Would you ever make your bridesmaids pay for your wedding dress?

And would you ever pay for your friend’s?

bridewars.jpg
bridewars.jpg

And would you ever pay for your friend’s?

Being a bridesmaid is expensive work. You’ve probably forked out for a hen do, arranged a present, maybe paid to have your hair and makeup done… and now the bride, your (perhaps former) best friend, is actually asking you to pay for her dress?

Well that’s exactly what happened to one bridesmaid, Hayley, who was asked to cough up for her friend Caroline’s ‘dream gown’ before her big day.

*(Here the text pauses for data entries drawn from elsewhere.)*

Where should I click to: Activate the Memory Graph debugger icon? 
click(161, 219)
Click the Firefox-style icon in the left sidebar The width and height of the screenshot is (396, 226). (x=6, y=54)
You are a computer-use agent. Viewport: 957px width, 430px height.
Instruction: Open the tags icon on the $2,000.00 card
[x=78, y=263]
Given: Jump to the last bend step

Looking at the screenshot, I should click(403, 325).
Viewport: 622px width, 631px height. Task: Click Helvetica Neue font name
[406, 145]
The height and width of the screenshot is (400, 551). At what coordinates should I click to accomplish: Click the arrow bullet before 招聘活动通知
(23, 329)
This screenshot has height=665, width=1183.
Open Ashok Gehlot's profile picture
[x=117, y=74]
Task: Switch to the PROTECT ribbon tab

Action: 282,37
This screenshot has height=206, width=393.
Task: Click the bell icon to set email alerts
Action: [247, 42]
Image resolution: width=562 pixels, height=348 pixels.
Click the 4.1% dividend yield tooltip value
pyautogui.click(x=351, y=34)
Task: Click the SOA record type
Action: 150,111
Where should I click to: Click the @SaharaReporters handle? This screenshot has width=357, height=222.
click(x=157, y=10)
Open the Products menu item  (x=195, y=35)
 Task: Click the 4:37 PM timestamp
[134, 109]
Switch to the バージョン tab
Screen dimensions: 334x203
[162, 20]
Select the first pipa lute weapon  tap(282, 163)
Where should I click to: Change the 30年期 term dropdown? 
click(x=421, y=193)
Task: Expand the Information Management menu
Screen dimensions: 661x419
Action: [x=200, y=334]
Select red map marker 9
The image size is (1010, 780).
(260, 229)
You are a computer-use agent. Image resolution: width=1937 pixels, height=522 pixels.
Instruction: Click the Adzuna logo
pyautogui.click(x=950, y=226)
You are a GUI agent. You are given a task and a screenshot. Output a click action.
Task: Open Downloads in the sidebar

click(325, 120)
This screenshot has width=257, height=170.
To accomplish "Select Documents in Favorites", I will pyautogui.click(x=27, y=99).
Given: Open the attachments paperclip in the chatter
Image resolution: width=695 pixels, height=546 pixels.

It seems like the bride-to-be was already on the rampage in the build up, sending her bridal party requests around the clock to research things for her, and using slightly hilarious business acronyms like, EOP and COB to direct them in ther hunt for dreamy wedding dresses.

‘On Saturday morning I cancelled my breakfast plans, instead researching Tasmanian wedding cake-makers (she'd decided to have a picturesque destination wedding) that might be suitable,’ bridesmaid Hayley writes on Mamamia. ‘I sent it through to her and had a reply almost immediately. "Thanks for this, would've been really helpful to have it yesterday when specified but I appreciate it."’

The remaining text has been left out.